Robinson Mark, Lu Lei, Tan Ying, Oetomo Denny, Manzie Chris
IEEE Trans Biomed Eng. 2023 Feb;70(2):616-627. doi: 10.1109/TBME.2022.3199025. Epub 2023 Jan 19.
Lower back injuries are a serious global problem. Most of these injuries occur over time with repeated sub-acute stresses. Neuromuscular control dysfunction could predict injury, however injuries are almost never observed alongside this data. No labels are available to identify important features that may be predictive of injury. While there are many individual differences in injury development, the population trend is that each individual's injury tolerance decreases over time with exposure, indicating a monotonic process.
This paper proposes a framework for identifying key features of injury using an unsupervised technique that exploits knowledge of injury aetiology by analysing which features contribute to the popular trend using weak monotonicity from data segmented by task repetitions. The feature selection also evaluates feature redundancy. The efficacy of the framework is demonstrated through data from on-site sheep shearers over one day using 17 wearable inertial measurement units and 16 surface electromyography (sEMG) sensors.
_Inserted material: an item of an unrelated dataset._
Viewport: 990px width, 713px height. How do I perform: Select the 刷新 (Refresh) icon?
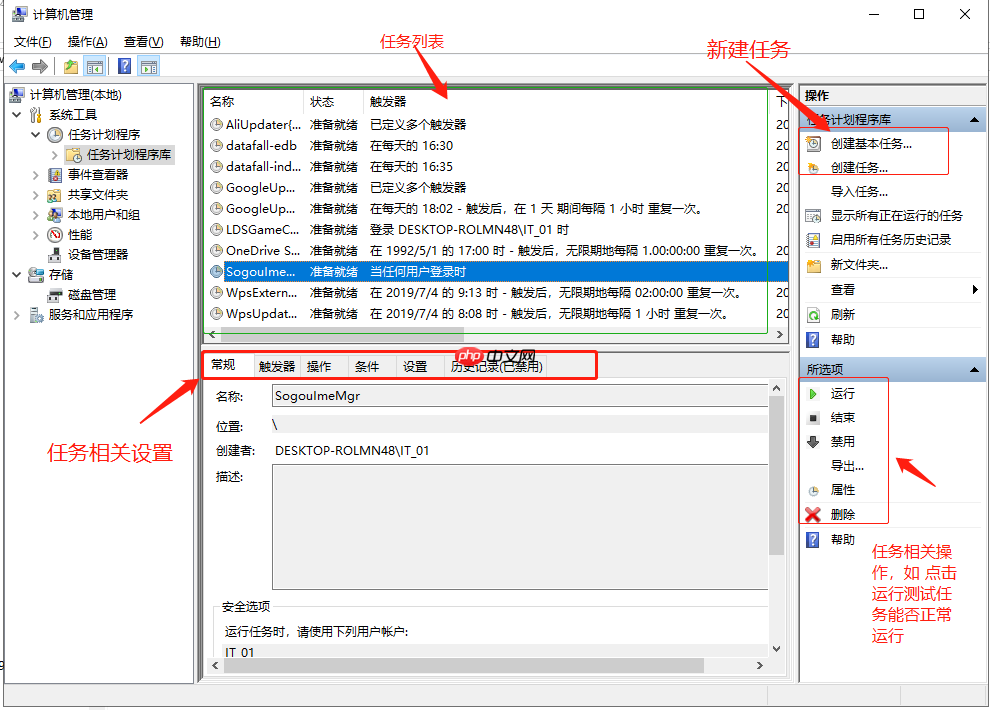tap(812, 313)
Consistent with literature, the results demonstrate sEMG features derived from the erector spinae and multifidus muscles are the most important indicators for lower back injury. To evaluate the performance of the proposed population-trend based unsupervised feature selection technique, the self-reported fatigue information is treated as some 'ground truth' information so that this proposed technique can compare with 5 existing unsupervised feature selection techniques.
The proposed technique is shown to be the most consistent with the self-reported fatigue information, demonstrating the effectiveness of the proposed method.
下背部损伤是一个严重的全球性问题。这些损伤大多是随着时间的推移,由反复的亚急性应力造成的。神经肌肉控制功能障碍可以预测损伤,然而损伤几乎从未与这些数据同时出现。没有可用的标签来识别可能预测损伤的重要特征。虽然在损伤发展过程中有许多个体差异,但总体趋势是,随着暴露时间的增加,每个人的损伤耐受性会随着时间的推移而降低,这表明这是一个单调的过程。
本文提出了一个框架,用于使用无监督技术识别损伤的关键特征,该技术通过分析任务重复分割的数据中哪些特征导致了总体趋势,利用损伤病因学知识。特征选择还评估特征冗余。通过来自现场剪羊毛工人一天的数据,使用17个可穿戴惯性测量单元和16个表面肌电图(sEMG)传感器,证明了该框架的有效性。
与文献一致,结果表明,从竖脊肌和多裂肌得出的sEMG特征是下背部损伤最重要的指标。为了评估所提出的基于总体趋势的无监督特征选择技术的性能,将自我报告的疲劳信息视为一些“基本事实”信息,以便该技术能够与5种现有的无监督特征选择技术进行比较。
所提出的技术被证明与自我报告的疲劳信息最一致,证明了所提方法的有效性。